Yoshihiro Nishimura
Avec Tokyo Gore Police, Yoshihiro Nishimura a donné au splatter japonais contemporain une forme de délire autoritaire, sexuel et satirique qui tient encore comme une gifle. Ce n'est pas seulement un film excessif. C'est un programme esthétique. Nishimura y affirme que le gore peut être un art de la prolifération, de la défiguration joyeusement obscène, de la mutation comme principe politique autant que visuel. Dans le cinéma du Japon, où les traditions de l'horreur ont souvent été identifiées à la lenteur fantomatique ou à la précision du cauchemar psychologique, il ouvre un autre canal: furieux, grotesque, carnavalesque, presque punk.

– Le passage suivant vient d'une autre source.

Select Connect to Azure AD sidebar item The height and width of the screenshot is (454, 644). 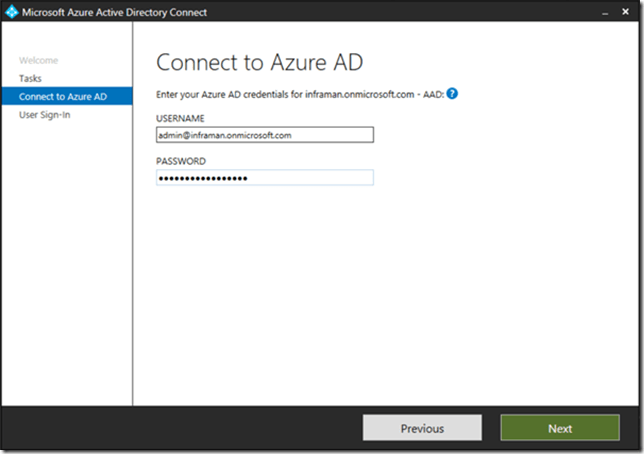62,96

Son parcours d'artiste en effets spéciaux compte énormément. Chez Nishimura, la mise en scène ne sépare jamais le récit de la matérialité des corps transformés. La chair n'est pas un simple support sur lequel viendraient se poser quelques litres de faux sang. Elle est un terrain d'invention plastique permanente. Organes détournés, membres recomposés, extensions biomécaniques, trous, lames, geysers: tout son cinéma pense l'anatomie comme surface de variation illimitée. Cette obsession donne à ses films une signature immédiate. On reconnaît en quelques plans ce goût de la mutation outrancière, à la fois répugnante et euphorique.
Le genre horror chez lui ne repose donc pas seulement sur la peur. Il procède par excès jubilatoire, par satire du contrôle social, par destruction méthodique du corps docile. Dans Tokyo Gore Police, l'État, la publicité, la sexualité marchande et la violence institutionnelle convergent dans un même carnaval de mutilation. L'image est saturée, mais cette saturation a un sens. Elle répond à un monde déjà saturé de discipline, de consommation et de perversion spectacle. Nishimura ne critique pas cela depuis une position morale supérieure. Il pousse le système jusqu'à son point d'explosion.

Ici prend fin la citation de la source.